**Fragmento para leer:**
++++++++++

A la hora de ver a los cineastas como profesionales que aprenden y se perfeccionan llama la atención el caso del chileno Pablo Larraín.
Si nos centramos en su carrera a partir de Neruda, podemos apreciar en ésa película un audaz y hasta cierto punto brillante intento de darle la vuelta como un calcetín a las convenciones del biopic de toda la vida.Neruda descompone el personaje como un cuadro cubista y lo antagoniza con el personaje de ficción de Gael García Bernal. Inexpresivo como ninguno, aunque a ver si no va a ser elección deliberada sino capacidades limitadas del actor.
Neruda es original y necesaria, valiente y renovadora, tanto como pelma y repetitiva. Ampulosa y de lírica redundante y algo estomagante y machacona.
Pero Larraín no desfallece y vuelve a intentarlo con Jackie, donde sustituye la figura del poeta por la de la primera dama del asesinado presidente y donde no hay un personaje de ficción con un peso en la trama similar al de Gael García Bernal. Sustituye de hecho al guionista Guillermo Calderón por el guionista Noah Oppenheim, nada más y nada menos que firmante de un episodio de la serie para adolescentes Divergente, productor ejecutivo del magazine matinal de la NBC y finalmente nombrado presidente de la cadena. Imagínense de qué lides puede salir uno de los mejores guiones de los últimos tiempos.
El secreto de Jackie es que el estilo de Neruda y el guión de Oppenheim maridan de forma pluscuamperfecta. Larraín sigue renunciando a ofrecer un biopic convencional y fragmenta y suspende en el misterio los días posteriores al magnicidio de Dallas. Mientras tanto el guión de Oppenheim se quita de encima toda la retórica del de un Calderón y resulta de una eficacia y de una convicción expresiva que asustan.
Jackie es la historia de cómo un icono y una imagen, de como una leyenda se resquebraja a manos de unos disparos y montón de sesos esparciendo sangre por un vestido de Chanel.

++++++++++

**Tareas y ejercicios:**
**1)** Según el texto sobre el cine de Pablo Larraín, ¿qué guionista ocupa en Jackie el lugar de Guillermo Calderón?
**2)** Retoma el texto sobre el cine de Pablo Larraín a partir de su última oración y continúalo.
Los ítems no hacen falta para resolver nada de lo que aquí se pide.

Entradas de datos guardadas:

++++++++++

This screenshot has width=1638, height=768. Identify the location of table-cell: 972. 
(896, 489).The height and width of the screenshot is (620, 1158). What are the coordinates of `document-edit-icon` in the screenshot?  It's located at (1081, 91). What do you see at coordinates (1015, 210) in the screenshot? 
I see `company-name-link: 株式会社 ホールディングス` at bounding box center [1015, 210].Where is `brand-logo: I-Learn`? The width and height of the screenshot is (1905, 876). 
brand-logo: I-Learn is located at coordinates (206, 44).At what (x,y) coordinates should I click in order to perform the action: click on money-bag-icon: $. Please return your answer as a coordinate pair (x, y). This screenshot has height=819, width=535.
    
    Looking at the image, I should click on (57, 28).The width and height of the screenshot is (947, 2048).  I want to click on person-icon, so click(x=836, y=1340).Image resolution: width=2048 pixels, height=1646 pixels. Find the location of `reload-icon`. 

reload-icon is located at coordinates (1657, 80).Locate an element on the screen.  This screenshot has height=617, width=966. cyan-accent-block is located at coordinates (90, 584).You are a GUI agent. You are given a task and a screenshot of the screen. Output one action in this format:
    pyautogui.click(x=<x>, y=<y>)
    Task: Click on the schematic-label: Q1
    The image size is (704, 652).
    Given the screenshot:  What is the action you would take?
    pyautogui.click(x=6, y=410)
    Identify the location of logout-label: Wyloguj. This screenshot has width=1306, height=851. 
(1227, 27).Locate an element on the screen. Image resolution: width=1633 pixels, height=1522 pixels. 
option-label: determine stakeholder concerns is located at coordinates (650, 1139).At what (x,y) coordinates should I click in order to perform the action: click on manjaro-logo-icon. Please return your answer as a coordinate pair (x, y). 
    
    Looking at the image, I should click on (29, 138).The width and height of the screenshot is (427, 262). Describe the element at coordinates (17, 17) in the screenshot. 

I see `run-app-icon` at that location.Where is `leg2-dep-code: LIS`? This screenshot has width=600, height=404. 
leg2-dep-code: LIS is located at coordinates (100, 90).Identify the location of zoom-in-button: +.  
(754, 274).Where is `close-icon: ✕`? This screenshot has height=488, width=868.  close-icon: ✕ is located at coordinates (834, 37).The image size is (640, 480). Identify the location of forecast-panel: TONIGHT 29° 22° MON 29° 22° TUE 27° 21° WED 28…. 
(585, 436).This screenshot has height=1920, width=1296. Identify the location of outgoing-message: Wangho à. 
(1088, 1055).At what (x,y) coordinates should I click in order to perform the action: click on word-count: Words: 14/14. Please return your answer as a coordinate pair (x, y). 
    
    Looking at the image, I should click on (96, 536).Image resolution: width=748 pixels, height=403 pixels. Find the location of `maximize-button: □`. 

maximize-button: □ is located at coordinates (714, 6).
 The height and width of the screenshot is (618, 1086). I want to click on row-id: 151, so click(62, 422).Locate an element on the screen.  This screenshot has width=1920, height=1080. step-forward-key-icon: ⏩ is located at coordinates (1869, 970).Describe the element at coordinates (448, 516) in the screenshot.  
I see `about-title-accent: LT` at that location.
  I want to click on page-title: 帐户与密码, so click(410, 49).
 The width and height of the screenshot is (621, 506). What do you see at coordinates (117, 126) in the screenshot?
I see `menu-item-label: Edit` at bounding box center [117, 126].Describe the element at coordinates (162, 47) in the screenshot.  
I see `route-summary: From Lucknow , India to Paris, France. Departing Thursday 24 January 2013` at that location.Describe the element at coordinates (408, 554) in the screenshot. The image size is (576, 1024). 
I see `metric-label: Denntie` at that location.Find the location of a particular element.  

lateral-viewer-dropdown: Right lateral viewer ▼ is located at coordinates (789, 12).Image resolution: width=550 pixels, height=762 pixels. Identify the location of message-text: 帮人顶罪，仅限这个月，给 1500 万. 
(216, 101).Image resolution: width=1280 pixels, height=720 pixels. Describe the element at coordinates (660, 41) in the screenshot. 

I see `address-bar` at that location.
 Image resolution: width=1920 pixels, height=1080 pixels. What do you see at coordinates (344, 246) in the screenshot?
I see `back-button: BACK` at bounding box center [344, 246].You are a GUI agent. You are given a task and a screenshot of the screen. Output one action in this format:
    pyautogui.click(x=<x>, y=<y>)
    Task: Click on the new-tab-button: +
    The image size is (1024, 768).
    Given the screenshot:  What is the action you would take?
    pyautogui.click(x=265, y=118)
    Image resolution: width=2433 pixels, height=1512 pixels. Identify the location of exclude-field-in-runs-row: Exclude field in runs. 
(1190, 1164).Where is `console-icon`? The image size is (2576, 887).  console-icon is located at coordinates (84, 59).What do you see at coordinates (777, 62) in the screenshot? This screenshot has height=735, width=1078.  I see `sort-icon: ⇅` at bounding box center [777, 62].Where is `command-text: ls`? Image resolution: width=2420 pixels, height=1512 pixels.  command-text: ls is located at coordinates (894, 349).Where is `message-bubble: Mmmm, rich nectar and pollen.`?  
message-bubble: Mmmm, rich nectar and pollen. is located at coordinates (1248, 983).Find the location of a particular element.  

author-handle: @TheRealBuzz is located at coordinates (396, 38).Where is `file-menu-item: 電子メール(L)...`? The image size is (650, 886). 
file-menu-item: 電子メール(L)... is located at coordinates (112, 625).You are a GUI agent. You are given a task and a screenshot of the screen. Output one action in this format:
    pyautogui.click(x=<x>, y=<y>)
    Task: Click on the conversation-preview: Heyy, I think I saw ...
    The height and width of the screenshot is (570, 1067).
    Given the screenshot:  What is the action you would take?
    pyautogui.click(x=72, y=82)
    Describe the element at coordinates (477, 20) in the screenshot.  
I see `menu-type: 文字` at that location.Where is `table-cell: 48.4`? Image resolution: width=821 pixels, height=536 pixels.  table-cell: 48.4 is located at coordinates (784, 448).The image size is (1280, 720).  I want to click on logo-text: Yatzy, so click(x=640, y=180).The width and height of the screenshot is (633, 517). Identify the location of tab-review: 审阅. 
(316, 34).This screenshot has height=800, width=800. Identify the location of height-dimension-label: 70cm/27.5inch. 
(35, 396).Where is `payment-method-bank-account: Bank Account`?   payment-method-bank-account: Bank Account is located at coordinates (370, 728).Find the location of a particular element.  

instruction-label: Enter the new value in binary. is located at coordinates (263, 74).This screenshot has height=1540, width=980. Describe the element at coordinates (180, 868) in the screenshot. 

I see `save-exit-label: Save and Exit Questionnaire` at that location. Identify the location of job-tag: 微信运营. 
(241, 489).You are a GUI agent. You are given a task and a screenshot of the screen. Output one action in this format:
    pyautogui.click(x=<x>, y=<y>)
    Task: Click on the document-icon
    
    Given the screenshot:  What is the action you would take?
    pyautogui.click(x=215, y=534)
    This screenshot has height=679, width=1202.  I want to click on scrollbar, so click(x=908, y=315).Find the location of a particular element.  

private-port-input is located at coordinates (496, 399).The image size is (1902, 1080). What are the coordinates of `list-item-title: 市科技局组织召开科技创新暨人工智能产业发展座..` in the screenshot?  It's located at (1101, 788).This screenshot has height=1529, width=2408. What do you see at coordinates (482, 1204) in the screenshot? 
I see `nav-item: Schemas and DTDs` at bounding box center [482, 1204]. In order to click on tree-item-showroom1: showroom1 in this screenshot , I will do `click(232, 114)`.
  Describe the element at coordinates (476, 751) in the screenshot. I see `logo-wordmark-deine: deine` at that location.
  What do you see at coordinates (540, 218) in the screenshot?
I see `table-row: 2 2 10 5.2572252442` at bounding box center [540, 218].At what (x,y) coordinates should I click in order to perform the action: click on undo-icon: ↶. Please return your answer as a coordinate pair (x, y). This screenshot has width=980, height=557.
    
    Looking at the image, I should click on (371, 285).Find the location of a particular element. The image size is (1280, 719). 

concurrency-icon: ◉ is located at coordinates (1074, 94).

++++++++++

**Respuestas por tarea:**
**1)** Noah Oppenheim.

**2)**
No deja de ser una historia de cultura americana, del boato, las apariencias y las convenciones que enmascaran la monstruosa violencia latente que ese mundo de la televisión y el enseñar la casa quiere ignorar. Jackie se lamenta que haya sido por esa tontería del comunismo y no por la lucha por los derechos civiles, como si le pidiéramos a la causa que ya puede ser lo suficientemente buena para hacernos despertar de nuestro sueño en el que disponemos un cheque en blanco para reformar la casa más famosa del país.
El formidable guión de Oppenheim avanza entre pequeños cuadros y pequeñas conversaciones que profundizan en esa oposición entre máscara y violencia. Y Larraín aplica la misma mirada de su anterior películas, quizás con un punto de distancia que le da el no tratar un tema tan acusadamente anclado en su cultura.
De hecho, y eso no deja de ser un ditirámbico elogio mío hacia Larraín, fueron por ejemplo Fritz Lang y Otto Preminger los que hicieron en algunas décadas algunos de los más afilados films sobre ese país.
La aventura de Larraín no solo le ha salido bien, le ha salido perfecta. Ha hecho diana como la hicieron sus antepasados centroeuropeos.
Imposible obviar la presencia de Natalie Portman en el papel de su vida. Ha conseguido no ya ser Jackie, porque no hablamos de una recreación que requiera ser fidedigna, sino captar en su doliente interpretación el espíritu de tan magnos libreto y dirección.
No se le pedía a Portman, como podían esperar los espectadores más conformistas a una Jackie dolida por las infidelidades de Kennedy, algo que habría hecho el más ramplón de los telefilms. Esta Jackie está hundida por la tragedia por aquello que el libreto y la dirección sugieren, por el quebranto de ese boato por la sangre.
A duras penas sabemos quién es esta mujer realmente, la conocemos a través de sus programas de televisión y de su imagen pública. ¿Hubo una Jackie real?, ¿quién era realmente?, ni lo sabemos ni realmente sabemos si algún día lo sabremos..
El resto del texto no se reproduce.